As with other branches of fintech, it appears as though the big boys still lack the agility of the young pretenders. When asked for her opinion of Goldman Sach’s approach she argued that they risked stifling any OS development community they might attract if they continued to be overly risk-averse, explaining that;

“Their job as good stewards of open source is to grow the number of people who can help them and it sounds like there’s a problem there”

If Danese Cooper had given the bankers pause for thought in the morning session, then Matt Barrett from Adaptive may have turned mild concern into blind panic following lunch. The CEO laid out in no uncertain terms the folly he considers most banks are making when attempting to open source their technological frameworks.

Barrett feels that financial institutions are open sourcing software which is intrinsic to their unique operational models and this is problematic for two reasons. Firstly, it’s difficult to build a community around software (or hardware for that matter) which lacks utility or relevance away from a specific organisation. The second reason is a little more obvious, tipping your hand is bad for business!

Barratt argues that the only way banks will be able to successfully harbour the power of open source is to follow the lead of the tech giants of Palo Alto.

“One of the things that banks are struggling with at the moment is the ability to open source effectively to externalise costs. I think this is something that Silicon Valley does exceptionally well. So, what do you do? Well, you take an internal capability that you’re continually investing in but which you don’t think is differentiating you in the market … you’re going to need to provide stewardship to build a community that will become self-maintaining and therefore reduce your investment.”

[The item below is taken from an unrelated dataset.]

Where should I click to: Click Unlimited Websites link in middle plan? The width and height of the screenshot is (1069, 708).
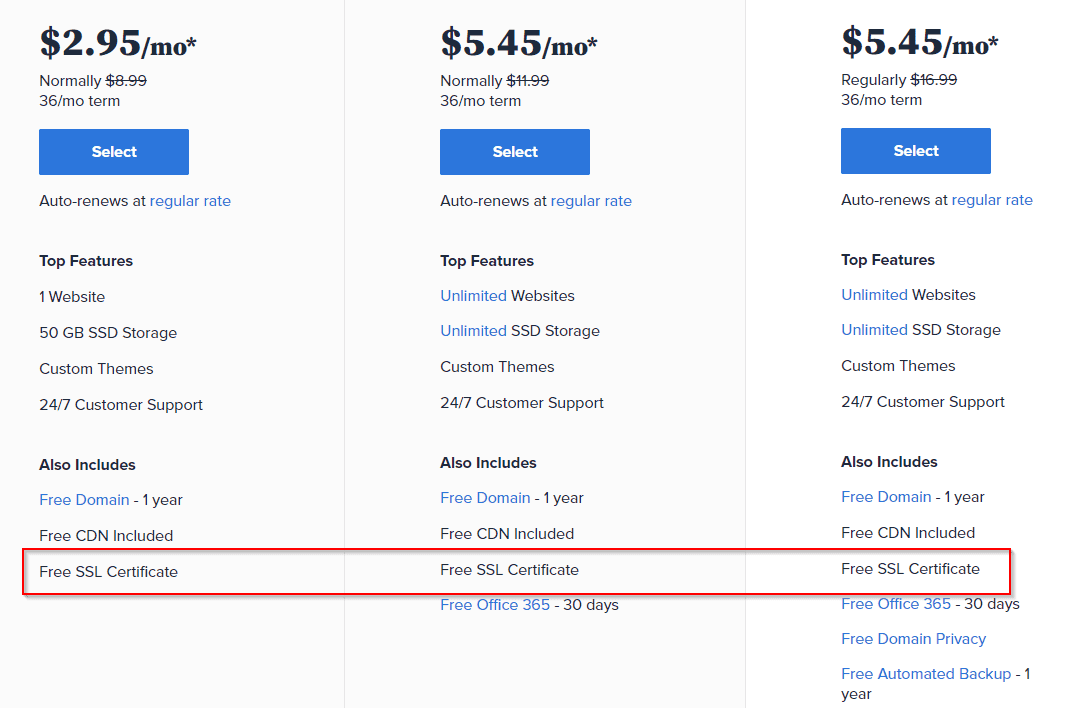473,296
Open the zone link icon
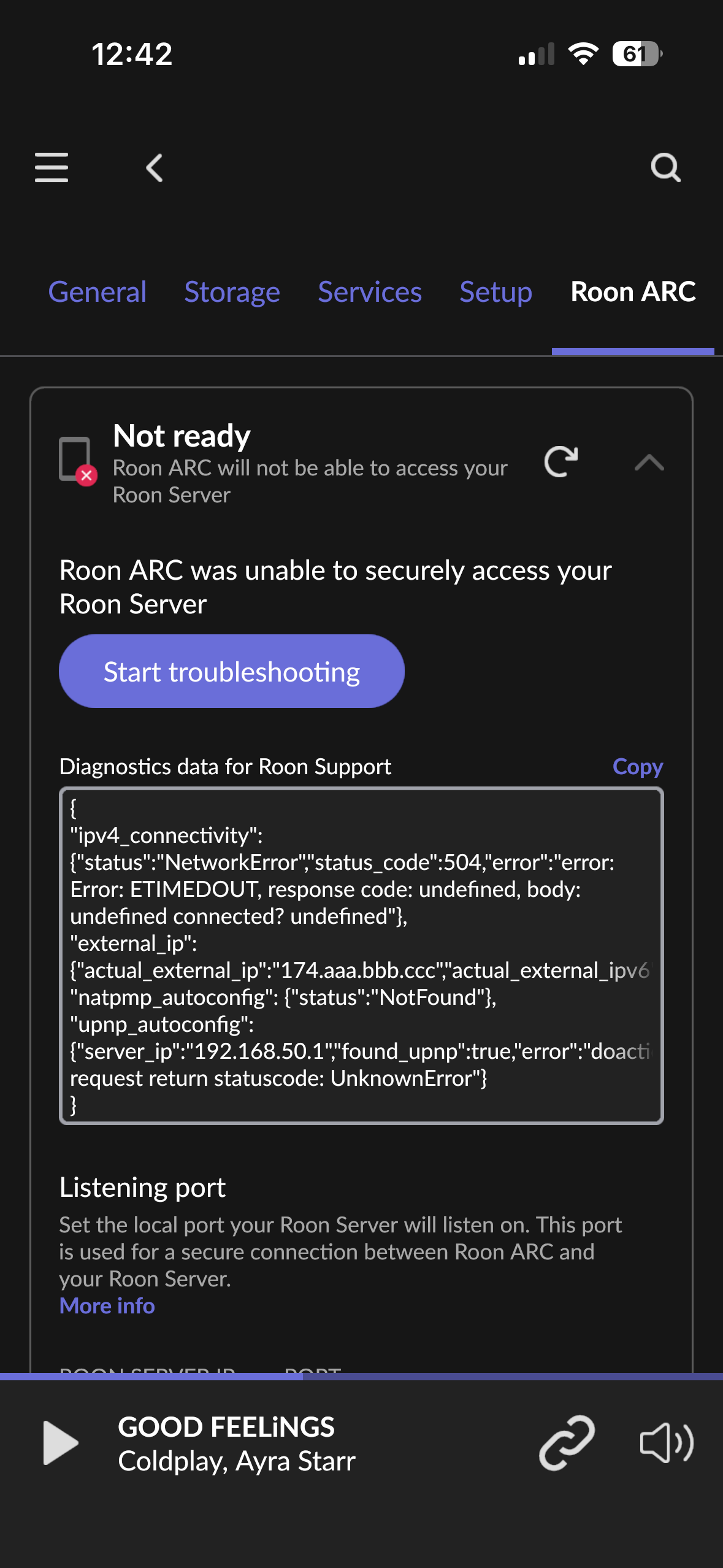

The key takeaway here was as much to do with what you open source as how you open source. Banks should be allowing free access to the more generic elements of their infrastructure, “the plumbing” as Barratt calls it and not the furniture. Whether or not Goldman Sachs and friends to heed the advice of Barratt and Cooper remains to be seen, but if they’ve been letting coders into the living room rather than the airing cupboard, it might already be too late.